Ich, ja ich sagte und dachte wieder Ich, hatte es etwas gefunden, was mir etwas wie eine Stütze war, das mich wieder an etwas glauben ließ, - nicht im herkömmlichen Sinne, wie an einen Gott glauben, das war nie das Meine gewesen, und doch spürte ich, dass es mir Kraft gab, in die Zukunft zu blicken, mit einem Gefühl von Zuversicht, egal, wie weit oder kurz dieser Blick auch reichte.
So lange es ging rollte ich nun wieder selbst auf die Terrasse, zu meinen Mitbewohnern, wie ich sie nun nannte, im Gegensatz zu früher, als ich uns alle als Heiminsassen bezeichnete. Wohnen, das hat so etwas mit Zuhause zu sein zu tun, dem Geborgen-Sein sehr nahe.
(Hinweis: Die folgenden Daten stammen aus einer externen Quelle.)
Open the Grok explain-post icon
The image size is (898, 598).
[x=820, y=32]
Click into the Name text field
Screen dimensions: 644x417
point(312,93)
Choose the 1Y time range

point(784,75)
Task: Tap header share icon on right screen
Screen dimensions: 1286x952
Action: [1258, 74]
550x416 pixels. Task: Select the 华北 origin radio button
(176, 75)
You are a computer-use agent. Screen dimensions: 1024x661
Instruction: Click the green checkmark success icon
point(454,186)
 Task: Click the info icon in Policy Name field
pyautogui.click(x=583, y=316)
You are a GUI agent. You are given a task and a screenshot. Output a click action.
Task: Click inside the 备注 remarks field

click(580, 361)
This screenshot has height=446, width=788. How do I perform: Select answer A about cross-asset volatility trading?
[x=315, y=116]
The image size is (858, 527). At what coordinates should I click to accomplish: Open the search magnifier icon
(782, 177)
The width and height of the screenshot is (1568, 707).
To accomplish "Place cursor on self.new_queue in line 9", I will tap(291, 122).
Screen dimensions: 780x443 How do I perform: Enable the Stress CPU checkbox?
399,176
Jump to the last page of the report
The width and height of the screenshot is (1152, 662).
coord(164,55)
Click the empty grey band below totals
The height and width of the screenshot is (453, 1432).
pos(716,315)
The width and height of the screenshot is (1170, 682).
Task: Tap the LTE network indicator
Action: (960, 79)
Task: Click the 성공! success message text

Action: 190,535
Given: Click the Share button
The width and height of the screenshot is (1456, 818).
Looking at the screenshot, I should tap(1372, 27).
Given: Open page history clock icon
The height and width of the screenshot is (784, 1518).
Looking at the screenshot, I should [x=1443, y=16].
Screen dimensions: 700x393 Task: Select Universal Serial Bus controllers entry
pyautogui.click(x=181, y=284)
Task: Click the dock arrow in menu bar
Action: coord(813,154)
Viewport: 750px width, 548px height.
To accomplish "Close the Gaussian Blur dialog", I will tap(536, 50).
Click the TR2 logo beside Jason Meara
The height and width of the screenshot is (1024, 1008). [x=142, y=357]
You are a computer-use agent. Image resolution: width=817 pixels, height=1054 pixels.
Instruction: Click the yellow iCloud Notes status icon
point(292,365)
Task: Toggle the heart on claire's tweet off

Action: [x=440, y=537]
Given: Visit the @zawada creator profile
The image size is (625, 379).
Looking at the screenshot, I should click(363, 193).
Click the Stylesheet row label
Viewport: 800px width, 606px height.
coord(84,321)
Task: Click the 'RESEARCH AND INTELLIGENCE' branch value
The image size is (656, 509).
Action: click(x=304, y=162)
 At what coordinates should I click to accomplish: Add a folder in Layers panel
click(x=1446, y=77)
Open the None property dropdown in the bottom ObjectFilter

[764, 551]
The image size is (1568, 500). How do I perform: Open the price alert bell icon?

Jetzt schieben mich ab und zu Zivildiener oder angehende Pflegehelferinnen ins Freie oder sogar durch den nahegelegenen Park. Man könnte fast sagen, wir gehen spazieren, - und sie hören mir zu, und ich höre ihnen zu. Und manchmal zeige ich ihnen „meine“ Zeilen, die ich immer bei mir habe:
auch
wenn alles endet
alles sich wendet
so atmet
doch alles den Hauch
der Ewigkeit
und jeder Augenblick
jede Begegnung
ist ein Leben
für sich,
eingebettet
in den Sinn
der uns alle umfängt
und behütet –
die Freude am Heute
am Jetzt,
und nicht allein
zu sein,
stärke unseren Glauben,
unsere Hoffnung,
unser Vertrauen,
die Liebe
wird
das Ihrige tun
P.K.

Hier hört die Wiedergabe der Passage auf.